▸ **Aim of the task**: Continue the blog post about two recently finished books, starting right after its last sentence.

▸ **Text section**:
+--
Tag Archives: cat

A Purrfect Love Story

Candice: In the last two weeks I have finished two books. That sounds like a lot but the first one took about six weeks to read and the other around five days. What does that say about the books ?

One was ‘The Bourne Ultimatum’ a book in a series around the Jason Bourne character, though not written by the original author but someone writing in their style. It’s the first Bourne book I have read, though I have seen a few of the films which I did enjoy. They were a less stylish version of Bond with all the thrills and spills, plus lots of near death situations where the protagonist manages to escape. Why do the book take so long to read? Well there were so many plots and sub plots, led by characters with long and confusing names I totally lost track of who was who and what they were trying to do in the end. It doesn’t help when you only read a chapter a night but even when I managed a few hours on it I was still lost. Cut out a few sub plots and it might have made more sense.
+--
▸ **Material**:
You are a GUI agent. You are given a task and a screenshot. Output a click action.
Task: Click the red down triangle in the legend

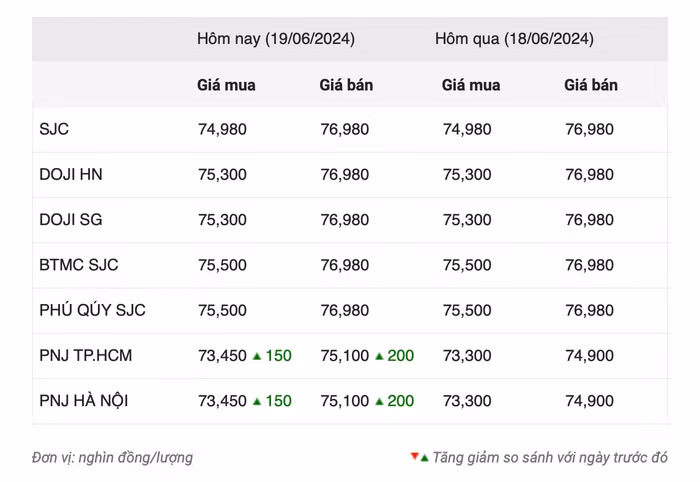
+--
▸ **Answer to the task**:
That brings me to the other book I read. The other half had bought me ‘ A Street Cat called Bob’ for Christmas. I’d heard of the story but they had also made it in to a film last year that I had hoped to see and didn’t get there. The story is around a recovering drug addict who is befriended by a ginger tom. After finding that this cat seems to be homeless he takes him on as a pet and the story revolves around how, by having Bob around, he decides to really turn his life around, get off the methodone and try to find a proper job. Life isn’t easy on the way, Bob gets ill and other street sellers take offence when the cat becomes such a star in Convent Garden, stealing their tips as they see it.

I really enjoyed this book, though written more like a collection of blogs than a book the story touched a cord, especially as I am a cat lover too and can see how having one in your life could make a difference. Before my daughter came along my cat was my baby !  I romped through each chapter wanting to know what happened to Bob, not his carer. The book finishes quite abruptly leaving me having to buy the next to find out how they moved from street stars to big screen stars.

Learning…less is more.  Keep the story with some twists and turns but not too complicated or you will turn the reader off.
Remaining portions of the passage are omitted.